“I am a family doctor and I am terrified,” Maura McLaughlin wrote early Friday morning on Facebook. Maura and her husband, Tim, own Blue Ridge Family Practice in Crozet. She was referring to the alarming rise of coronavirus cases throughout the world, including recent increases throughout the US.
Based on available data, McLaughlin computed the potential local mortality if significant containment measures are not instituted before the disease is widespread. Her calculations show that Crozet itself (population rounded out to 10,000) could expect to see between 40 and 238 deaths, using estimated infection rates that vary between 40% and 70% (based on estimates by Harvard epidemiologist Marc Lipsitch) and mortality rates that range between 1% (CDC estimate) and and 3.4% (WHO estimate).

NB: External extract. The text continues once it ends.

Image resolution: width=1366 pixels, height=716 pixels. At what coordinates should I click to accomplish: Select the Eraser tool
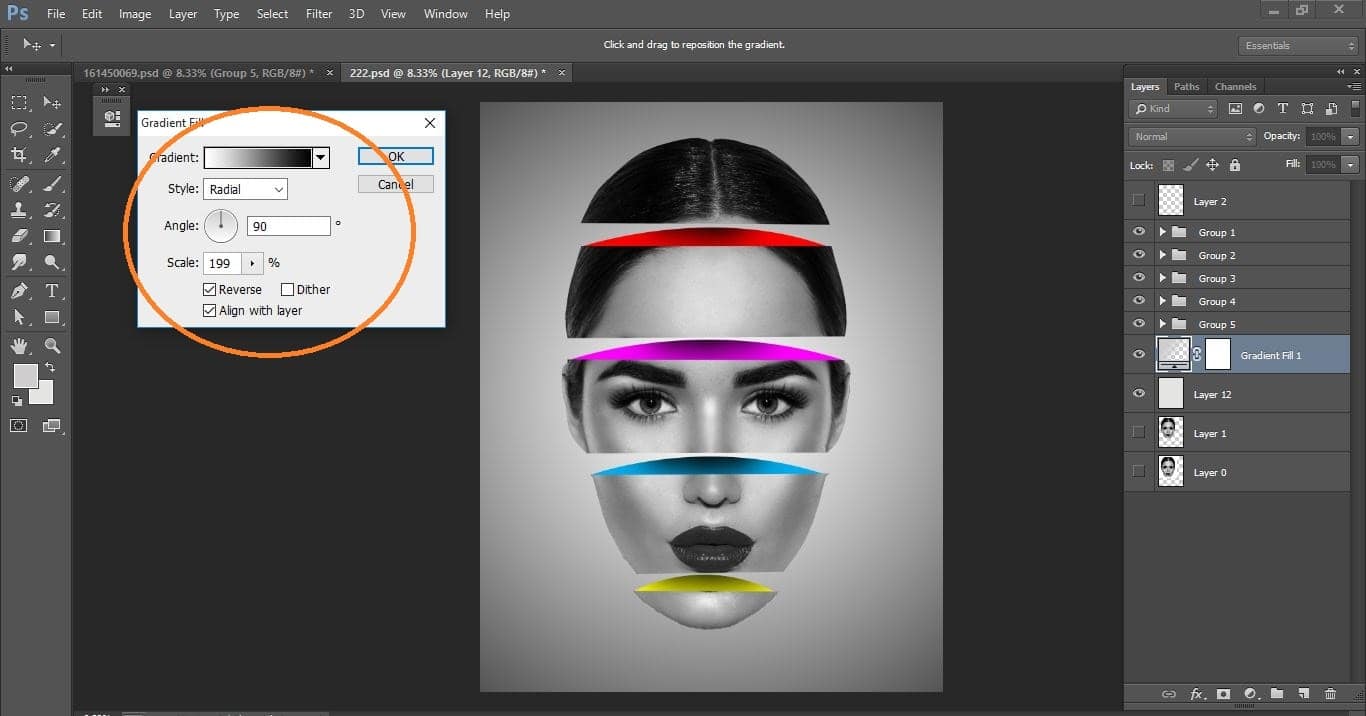click(x=20, y=236)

She also noted the available data that breaks down mortality risk by age (source).
- Over 80 years old: 14.8%
- Over 70 years old: 8%
- Over 60 years old: 3.6%
- Over 50 years old: 1.3%
- Over 40 years old: 0.4%
- 10-39 years old: 0.2%
The virus that causes COVID-19 has such a high infection rate in part because people can have very mild symptoms, similar to the common cold, and unknowingly transmit the virus to more vulnerable people who are more likely to experience a severe form of the illness and have a higher risk of death. The only way that has been demonstrated to control (slow, not eliminate) the spread of this virus is widespread “social distancing,” which needs to be instituted before the virus has become widespread, in order to be most effective.
No confirmed cases are known in the Albemarle area currently, however, this should not necessarily be viewed as reassuring, as testing is exceedingly limited, and symptoms of COVID-19 are very similar to other common viral illnesses.
In the letter, the McLaughlins noted that their advice for social distancing––working from home if possible, taking children out of school, avoiding the gym as well as any social, religious, sports or community gatherings—goes well beyond what was recommended by state health authorities at the time of the writing (find them here), but it is what they’re doing as a family and recommending to patients. They wrote: “The time to do this is NOW, before we have widespread transmission in our local community. This protects you and your family, but also protects the vulnerable members of our community.”
“We need to slow the spread of this virus by these social distancing measures, so that our hospitals do not get overwhelmed. Italy has not had enough ventilators (breathing machines) to keep all the patients who need them alive. Doctors in the U.S. are now discussing the best ways to clean and re-use protective equipment that is meant to be disposed of, because the supply is so limited. Practicing social distancing can help to prevent a large number of patients needing the limited number of intensive care unit beds and ventilators at the same time.”
“The only known way to reduce COVID-19 deaths in a community is for all of us to practice social distancing, including those who feel fine. I don’t want everyone else to feel terrified. But I do want everyone to take this extremely seriously.”
“We, in our community of Crozet, have the opportunity to do what is right for each other. Let’s do it.”